Mostafa Kalosha

Personal information
- Full name: Mostafa Ali Mostafa
- Date of birth: 12 July 1989 (age 36)
- Place of birth: Egypt
- Position(s): Left-back

Team information
- Current team: Masr
- Number: 13

Senior career*
- Years: Team / Apps / (Gls)
- 2011–2014: Al Aluminium
- 2014–2015: El Minya
- 2015–2016: Ghazl El Mahalla / 28 / (1)
- 2016–2017: Al Ittihad / 14 / (0)
- 2017–2018: Al Assiouty Sport / 1 / (0)
- 2018–2019: El Dakhleya / 18 / (0)
- 2019–: Masr / 6 / (0)

= Mostafa Kalosha =

Association football player (born 1989)

Mostafa Ali (مصطفى علي; born 12 July 1989), commonly known as Mostafa Kalosha (مصطفى كالوشا), is an Egyptian footballer who plays for Egyptian Premier League side ZED FC as a left-back.

Kalosha joined Al Ittihad from Ghazl El Mahalla in 2015 for 400,000 Egyptian pounds. In 2017, he signed a 2-year contract for Al Assiouty Sport on a free transfer.

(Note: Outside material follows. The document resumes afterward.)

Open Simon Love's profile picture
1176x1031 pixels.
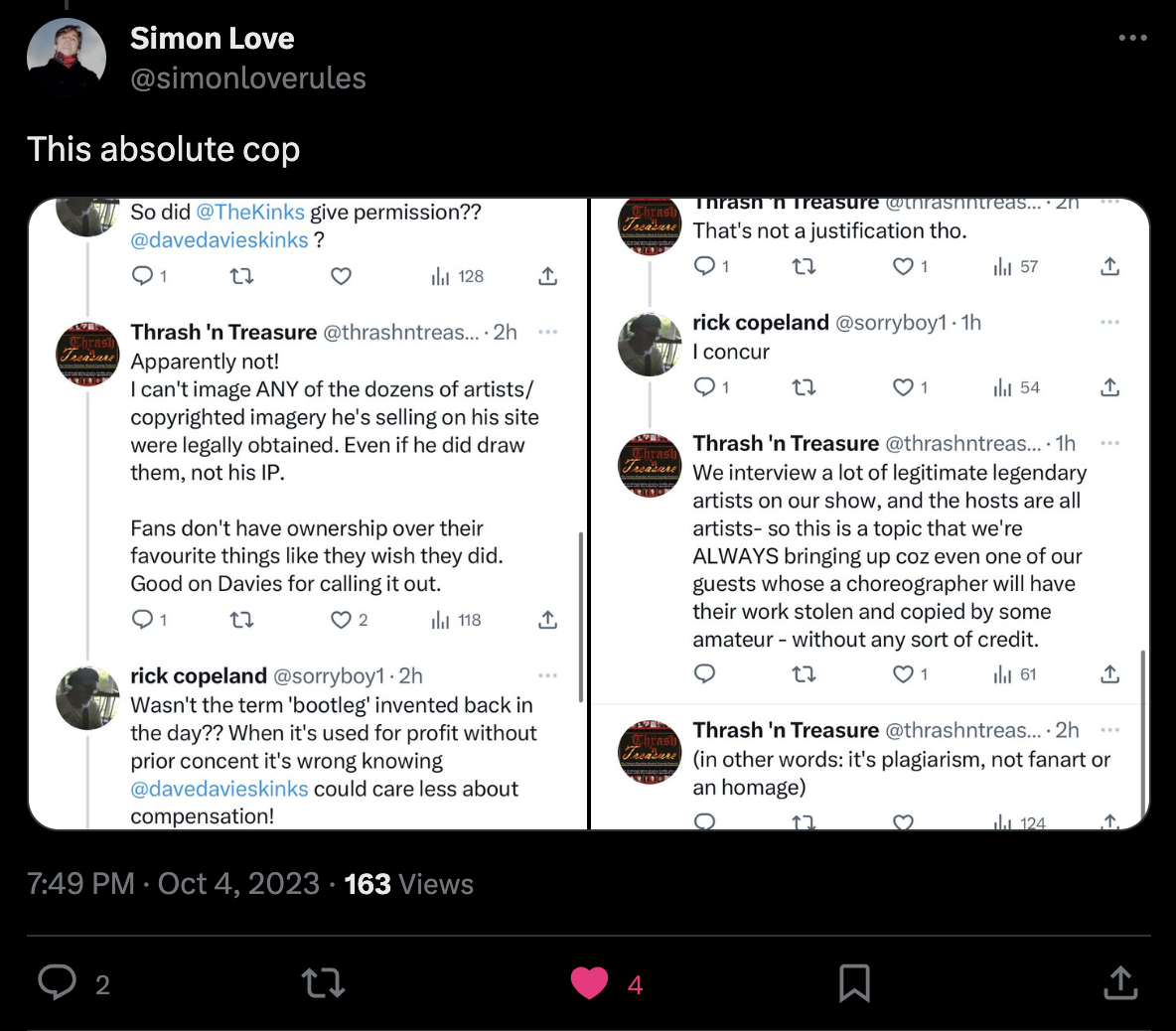click(67, 57)
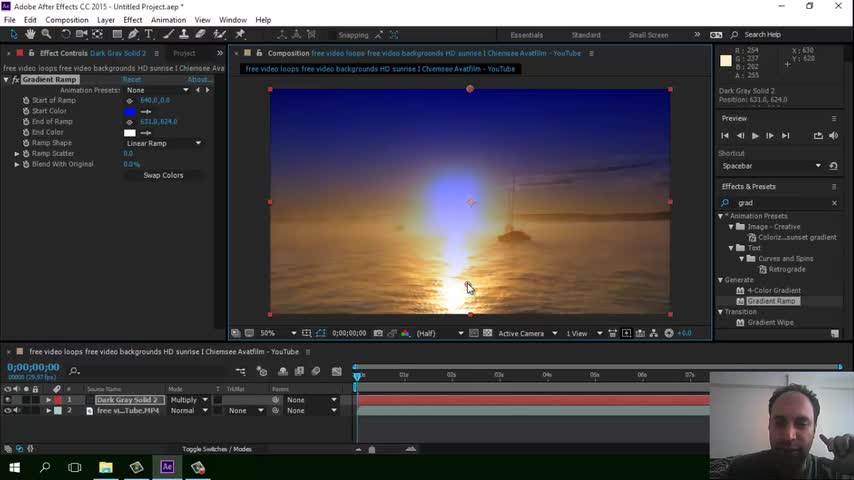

In September 2017, Egyptian Football Association suspended Kalosha for 6 months because he had signed for two different clubs at the same time, El Dakhleya and Al Assiouty. El Dakhleya later withdrew their complaint after Al Assiouty paid 100,000 Egyptian pounds as a compensation.